Churches ‘stepping up’ to feed communities during COVID-19 crisis
March 23rd, 2020 / By: Jane Rodgers | TEXAN Correspondent / comments
ROCKWALL and HOUSTON—Although churches may be online in coming weeks, they are far from idle, as shown by two large Dallas and Houston area Southern Baptists of Texas Convention congregations whose members are actively engaged in community food distribution.
“We are not shutting down. We are stepping up,” Josh Howerton, pastor of the DFW-area, multi-campus Lake Pointe Church, reassured members in a Mar. 18 message posted on the church’s Facebook page and website.
“The world is scared, confused and looking for answers,” Howerton said. “In the message of Jesus, we have those answers.”
As for the larger community, Howerton posted on Mar. 17 that Lake Pointe plans to continue the food drive started last weekend, when members and friends brought 75,000 pounds of canned pasta, peanut butter and jelly, macaroni and cheese, snack bars, crackers, canned fruit and hand soap to the church’s six locations, filling 4,000 boxes for distribution to local agencies serving children and the elderly.
All physical Lake Pointe locations will be open from 2:00 to 5:00 p.m. Sundays to receive donations.
Northeast Houston Baptist Church will continue food distribution at its Farrington Mission, a physical needs clothing and food ministry the church has operated for a decade in Houston’s Fifth Ward.
Normally, Farrington Mission is open Mondays and Thursdays for clients. With social distancing now a mandate, the process will change starting Mar. 23 when clients will drive up and receive pre-packed, sealed food boxes from the Houston Food Bank, which has requested the church operate the distribution center two days a week.

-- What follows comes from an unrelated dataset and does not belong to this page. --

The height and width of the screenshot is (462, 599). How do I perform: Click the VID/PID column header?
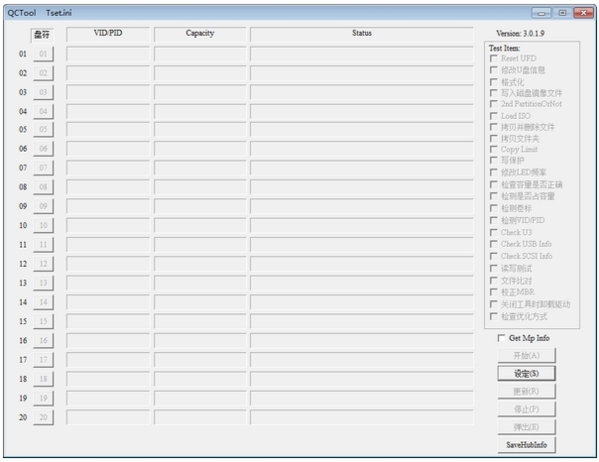108,33

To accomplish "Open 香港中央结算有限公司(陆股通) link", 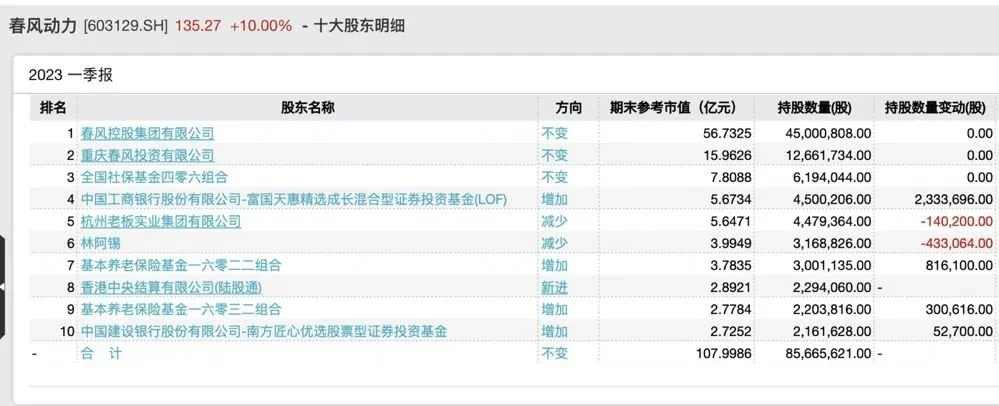I will coord(174,287).
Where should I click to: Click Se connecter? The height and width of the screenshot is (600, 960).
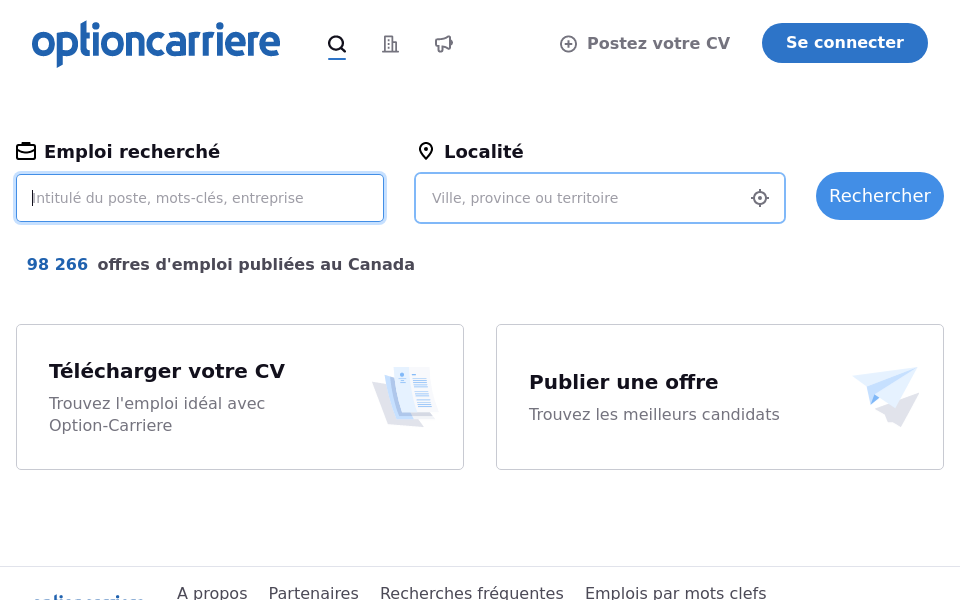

Volunteers will greet drivers, speak to them from an appropriate distance, pray with them if requested and share the gospel as the occasion allows. At the distribution point, drivers will pop their trunks and volunteers will load food in the trunks. Items provided by the Houston Food Bank will be supplemented with those donated by NEHBC and other churches.
“Our clientele are mostly hourly and day laborers. With the coronavirus [leading] to a recession, it will be difficult to find hourly work,” James Jordan, NEHBC associate pastor, told the TEXAN.
“Many live paycheck to paycheck. They will be challenged to pay the rent and put food on the table,” Jordan added, emphasizing that volunteers will be careful about hygiene and social distancing from one another and from clients.
Jordan said that when the new platform begins the church will use some 125 volunteers next Monday, more than half of whom will stay home and pray. Others, at the distribution site, will carefully adhere to CDC guidelines yet are allowed on campus because of the urgent need for food distribution and their connection to the Houston Food Bank.
The current version of the food ministry at Farrington Mission continues NEHBC’s 10-year collaboration with the Houston Food Bank, a large non-profit that warehouses food and distributes it through community partners like the church.
The church conducted a similar drive-by food distribution process after Hurricane Harvey.
“In Harvey, we got in cars with people. Now we are keeping our distance,” Jordan said, adding that on both occasions, “We are sharing light in the darkness. And sharing hope in a world that desperately needs it,” where “unrest and uncertainty” abound.